Production see history edit this page

Talks about: , , and

High availability

The controller supports leader-elected HA. Enable leader election and run more than one replica; only the lease holder reconciles, while every replica answers admission webhook calls (admission must stay available even on non-leaders).

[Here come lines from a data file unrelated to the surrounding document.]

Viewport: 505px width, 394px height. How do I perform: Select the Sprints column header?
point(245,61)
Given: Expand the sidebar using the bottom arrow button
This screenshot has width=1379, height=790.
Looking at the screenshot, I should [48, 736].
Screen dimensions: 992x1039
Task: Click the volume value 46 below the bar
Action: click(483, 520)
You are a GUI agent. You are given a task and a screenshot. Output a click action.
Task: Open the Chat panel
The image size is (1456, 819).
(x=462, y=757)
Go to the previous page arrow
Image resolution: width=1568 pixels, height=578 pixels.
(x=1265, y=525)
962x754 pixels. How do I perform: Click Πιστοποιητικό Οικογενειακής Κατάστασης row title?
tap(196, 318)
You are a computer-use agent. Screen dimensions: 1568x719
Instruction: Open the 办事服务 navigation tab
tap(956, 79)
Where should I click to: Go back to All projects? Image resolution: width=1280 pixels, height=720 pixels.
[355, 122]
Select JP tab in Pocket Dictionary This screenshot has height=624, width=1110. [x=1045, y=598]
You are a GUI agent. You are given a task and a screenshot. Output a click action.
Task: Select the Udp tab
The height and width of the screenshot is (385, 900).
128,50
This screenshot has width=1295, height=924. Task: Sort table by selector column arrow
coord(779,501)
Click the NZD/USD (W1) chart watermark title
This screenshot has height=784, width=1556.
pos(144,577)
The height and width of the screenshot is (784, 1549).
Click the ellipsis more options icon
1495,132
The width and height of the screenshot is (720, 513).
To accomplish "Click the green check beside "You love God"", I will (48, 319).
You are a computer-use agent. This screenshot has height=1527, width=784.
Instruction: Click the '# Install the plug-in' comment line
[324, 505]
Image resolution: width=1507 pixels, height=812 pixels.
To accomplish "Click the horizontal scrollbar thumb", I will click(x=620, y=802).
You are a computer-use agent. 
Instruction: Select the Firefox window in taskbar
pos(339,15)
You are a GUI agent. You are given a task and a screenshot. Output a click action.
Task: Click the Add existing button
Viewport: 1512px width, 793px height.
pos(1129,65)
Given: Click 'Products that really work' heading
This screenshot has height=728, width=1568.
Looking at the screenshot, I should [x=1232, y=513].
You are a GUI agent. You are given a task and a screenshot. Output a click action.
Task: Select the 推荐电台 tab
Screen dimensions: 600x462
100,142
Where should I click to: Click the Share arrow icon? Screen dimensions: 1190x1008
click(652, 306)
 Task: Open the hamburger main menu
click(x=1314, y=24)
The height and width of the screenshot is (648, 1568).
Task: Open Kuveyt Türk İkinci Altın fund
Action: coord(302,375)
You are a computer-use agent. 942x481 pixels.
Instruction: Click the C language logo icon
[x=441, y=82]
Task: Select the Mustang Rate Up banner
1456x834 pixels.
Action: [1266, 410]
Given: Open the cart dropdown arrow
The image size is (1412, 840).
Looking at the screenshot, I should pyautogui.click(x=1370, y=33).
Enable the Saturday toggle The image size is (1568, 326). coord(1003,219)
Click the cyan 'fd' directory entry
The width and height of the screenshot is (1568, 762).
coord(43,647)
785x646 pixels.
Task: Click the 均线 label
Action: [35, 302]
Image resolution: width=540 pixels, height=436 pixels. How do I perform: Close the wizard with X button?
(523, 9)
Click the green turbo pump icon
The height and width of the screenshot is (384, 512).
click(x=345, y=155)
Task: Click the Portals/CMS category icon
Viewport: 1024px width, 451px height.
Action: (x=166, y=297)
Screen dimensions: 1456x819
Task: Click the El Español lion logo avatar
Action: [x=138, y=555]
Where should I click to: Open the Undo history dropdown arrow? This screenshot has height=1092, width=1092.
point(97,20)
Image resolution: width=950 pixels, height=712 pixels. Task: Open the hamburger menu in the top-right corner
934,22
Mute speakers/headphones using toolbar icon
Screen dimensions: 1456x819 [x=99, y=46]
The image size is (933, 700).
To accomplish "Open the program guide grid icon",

The controller watches every namespace by default. Multi-tenancy is enforced per StageSet through impersonation (see below). You can additionally scope the controller to a namespace set with controller.watchNamespaces — one controller instance per tenant-group — and run it under cluster-admin for single-tenant clusters; both are covered in multi-cluster and tenancy.

Hardening

Each option below is shown as the Helm values that configure it. Several are already the chart’s defaults, shown so you can see what is applied and override it for a stricter policy.

Tenant impersonation

The controller never applies your manifests with its own identity. Every cluster operation for a StageSet — building, applying, pruning, running actions — is performed impersonating the StageSet’s spec.serviceAccountName (the chart grants the controller impersonate, not write access). A StageSet can only do what its tenant SA permits; an over-broad or missing SA fails closed.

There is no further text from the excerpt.